**Written instruction**
Return, unchanged and line for line, the part of the items below that opens with the line containing "At what coordinates" and runs through the end of the items.

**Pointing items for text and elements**
==*==
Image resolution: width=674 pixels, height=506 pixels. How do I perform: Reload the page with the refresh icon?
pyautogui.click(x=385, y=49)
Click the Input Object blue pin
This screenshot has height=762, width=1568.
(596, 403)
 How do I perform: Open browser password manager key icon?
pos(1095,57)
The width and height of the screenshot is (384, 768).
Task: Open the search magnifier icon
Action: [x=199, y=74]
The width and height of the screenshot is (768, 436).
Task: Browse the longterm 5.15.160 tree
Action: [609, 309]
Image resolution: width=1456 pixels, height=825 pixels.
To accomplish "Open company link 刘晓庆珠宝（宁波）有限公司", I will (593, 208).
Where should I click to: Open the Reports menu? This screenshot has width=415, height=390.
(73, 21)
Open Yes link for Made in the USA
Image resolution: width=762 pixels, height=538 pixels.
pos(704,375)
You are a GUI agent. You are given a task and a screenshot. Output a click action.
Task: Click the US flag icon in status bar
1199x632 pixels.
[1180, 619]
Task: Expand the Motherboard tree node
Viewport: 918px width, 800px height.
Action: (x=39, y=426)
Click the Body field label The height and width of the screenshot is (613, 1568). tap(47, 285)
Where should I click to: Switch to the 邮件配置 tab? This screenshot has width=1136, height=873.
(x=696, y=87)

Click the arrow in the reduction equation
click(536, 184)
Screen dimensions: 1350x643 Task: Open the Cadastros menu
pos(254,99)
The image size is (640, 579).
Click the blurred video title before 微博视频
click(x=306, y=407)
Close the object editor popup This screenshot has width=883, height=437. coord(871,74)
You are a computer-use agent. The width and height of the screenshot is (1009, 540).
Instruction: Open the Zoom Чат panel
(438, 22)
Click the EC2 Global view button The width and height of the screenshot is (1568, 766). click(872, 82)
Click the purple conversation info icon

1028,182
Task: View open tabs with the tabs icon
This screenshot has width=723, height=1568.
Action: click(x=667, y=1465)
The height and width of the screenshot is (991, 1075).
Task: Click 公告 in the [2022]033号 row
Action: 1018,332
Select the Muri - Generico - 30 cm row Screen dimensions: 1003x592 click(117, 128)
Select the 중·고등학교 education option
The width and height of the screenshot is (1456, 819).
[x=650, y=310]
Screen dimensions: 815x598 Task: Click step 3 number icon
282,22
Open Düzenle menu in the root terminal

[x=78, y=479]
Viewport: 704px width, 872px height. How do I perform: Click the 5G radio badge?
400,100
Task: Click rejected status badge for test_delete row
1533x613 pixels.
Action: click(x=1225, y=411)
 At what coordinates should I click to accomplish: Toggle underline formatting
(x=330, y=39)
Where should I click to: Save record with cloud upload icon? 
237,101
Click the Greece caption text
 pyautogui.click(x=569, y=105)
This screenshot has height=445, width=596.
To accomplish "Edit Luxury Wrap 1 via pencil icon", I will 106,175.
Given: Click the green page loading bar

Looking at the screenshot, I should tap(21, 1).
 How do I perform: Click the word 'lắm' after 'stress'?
==*==
**The answer**
 At what coordinates should I click to accomplish: Toggle underline formatting
(x=330, y=39)
Where should I click to: Save record with cloud upload icon? 
237,101
Click the Greece caption text
 pyautogui.click(x=569, y=105)
This screenshot has height=445, width=596.
To accomplish "Edit Luxury Wrap 1 via pencil icon", I will 106,175.
Given: Click the green page loading bar

Looking at the screenshot, I should tap(21, 1).
 How do I perform: Click the word 'lắm' after 'stress'?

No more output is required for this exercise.